When operations (or the users) detect an error in the production environment, the operations team packages the diagnostic information and a copy of the failing components into a maintenance image. This becomes the responsibility of a maintenance function, which may be a separate team within operations, within development, or simply selected members of the development team itself. Typically this maintenance team is called “level 3” support.
Using the package, the maintenance function may provide a work-around, provide a temporary fix, develop a replacement or upgrade, or specify a future enhancement to correct the defect. How quickly the maintenance team responds follows from the severity level and the relevant service level agreements governing the availability and functionality of the failing component. High severity problems require more rapid response, while lower severity issues may be deferred if a work-around can suffice for a time.
Note that the number of severity levels should be small: three or four at most. Also, the severity levels should be defined by the business owner of the function. Users should not report problems as having high severity simply to get their issues fixed more rapidly; the number of high severity problems should be a small percentage of the total volume of problems over a reasonable time period.

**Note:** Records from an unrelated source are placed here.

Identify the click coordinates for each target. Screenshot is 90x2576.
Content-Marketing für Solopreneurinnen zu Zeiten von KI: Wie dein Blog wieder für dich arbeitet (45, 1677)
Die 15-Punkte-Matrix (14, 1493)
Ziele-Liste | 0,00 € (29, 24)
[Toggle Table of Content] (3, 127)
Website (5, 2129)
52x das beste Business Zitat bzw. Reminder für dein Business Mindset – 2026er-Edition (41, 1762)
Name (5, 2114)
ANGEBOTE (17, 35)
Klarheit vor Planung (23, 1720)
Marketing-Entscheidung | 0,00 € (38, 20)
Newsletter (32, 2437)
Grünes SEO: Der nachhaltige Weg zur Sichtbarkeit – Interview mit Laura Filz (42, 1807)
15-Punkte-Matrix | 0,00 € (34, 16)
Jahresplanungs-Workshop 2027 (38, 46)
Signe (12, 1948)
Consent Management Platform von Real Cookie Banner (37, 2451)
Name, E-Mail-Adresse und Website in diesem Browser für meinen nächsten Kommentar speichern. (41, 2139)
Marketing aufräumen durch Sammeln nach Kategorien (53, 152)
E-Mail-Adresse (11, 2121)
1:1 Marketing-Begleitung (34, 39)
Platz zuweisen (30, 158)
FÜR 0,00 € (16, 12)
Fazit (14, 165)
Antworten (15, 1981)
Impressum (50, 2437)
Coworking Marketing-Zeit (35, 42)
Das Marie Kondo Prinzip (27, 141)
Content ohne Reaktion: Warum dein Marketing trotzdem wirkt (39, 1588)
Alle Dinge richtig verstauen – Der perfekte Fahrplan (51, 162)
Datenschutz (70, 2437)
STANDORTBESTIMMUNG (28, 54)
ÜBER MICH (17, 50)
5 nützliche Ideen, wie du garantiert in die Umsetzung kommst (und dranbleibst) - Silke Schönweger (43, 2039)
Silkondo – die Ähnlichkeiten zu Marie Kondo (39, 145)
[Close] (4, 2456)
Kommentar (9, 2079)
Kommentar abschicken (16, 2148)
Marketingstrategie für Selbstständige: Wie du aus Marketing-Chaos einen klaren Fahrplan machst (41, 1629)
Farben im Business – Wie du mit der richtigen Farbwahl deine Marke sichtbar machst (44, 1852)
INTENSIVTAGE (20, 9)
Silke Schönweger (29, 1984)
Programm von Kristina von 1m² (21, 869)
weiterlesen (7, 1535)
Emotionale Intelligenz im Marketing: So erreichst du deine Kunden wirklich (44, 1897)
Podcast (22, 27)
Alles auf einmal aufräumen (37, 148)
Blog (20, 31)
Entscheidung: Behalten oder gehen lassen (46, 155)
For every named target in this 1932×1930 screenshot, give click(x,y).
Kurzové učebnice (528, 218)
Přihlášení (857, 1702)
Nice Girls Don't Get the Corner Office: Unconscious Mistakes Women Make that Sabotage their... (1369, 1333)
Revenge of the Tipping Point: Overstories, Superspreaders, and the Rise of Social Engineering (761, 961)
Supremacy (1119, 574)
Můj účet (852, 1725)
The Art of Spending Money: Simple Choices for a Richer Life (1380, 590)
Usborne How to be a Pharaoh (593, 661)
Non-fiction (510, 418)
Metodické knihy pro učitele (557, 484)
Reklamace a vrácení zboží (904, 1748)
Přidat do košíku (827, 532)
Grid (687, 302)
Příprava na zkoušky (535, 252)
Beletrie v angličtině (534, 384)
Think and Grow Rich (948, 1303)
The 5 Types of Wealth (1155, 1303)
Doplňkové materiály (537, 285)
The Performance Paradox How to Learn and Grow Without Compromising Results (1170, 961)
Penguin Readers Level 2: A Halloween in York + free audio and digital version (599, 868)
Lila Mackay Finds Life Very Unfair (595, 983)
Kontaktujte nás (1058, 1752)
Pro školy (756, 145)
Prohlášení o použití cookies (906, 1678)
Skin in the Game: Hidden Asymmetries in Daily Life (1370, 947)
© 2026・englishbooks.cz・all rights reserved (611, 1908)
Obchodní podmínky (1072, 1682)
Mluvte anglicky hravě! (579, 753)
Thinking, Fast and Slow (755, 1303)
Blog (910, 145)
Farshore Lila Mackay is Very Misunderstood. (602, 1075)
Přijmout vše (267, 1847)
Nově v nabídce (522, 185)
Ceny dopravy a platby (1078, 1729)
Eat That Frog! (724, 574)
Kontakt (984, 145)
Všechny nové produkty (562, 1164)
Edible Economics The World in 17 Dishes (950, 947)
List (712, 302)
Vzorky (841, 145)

The successful resolution of problems, and the smooth integration of new functions into the production environment, requires a high degree of communication and coordination between development, QA, and production. Rather than passing modules over a wall, they should be transferred across a bridge: The operations team needs access to test cases and test results along with the new code itself, for diagnostic purposes; and the development team benefits from diagnostic information, reports on failure modes and problem history, and operational characteristics such as resource consumption and capacity planning profiles. The ITIL release management function, properly deployed, provides this bridging function.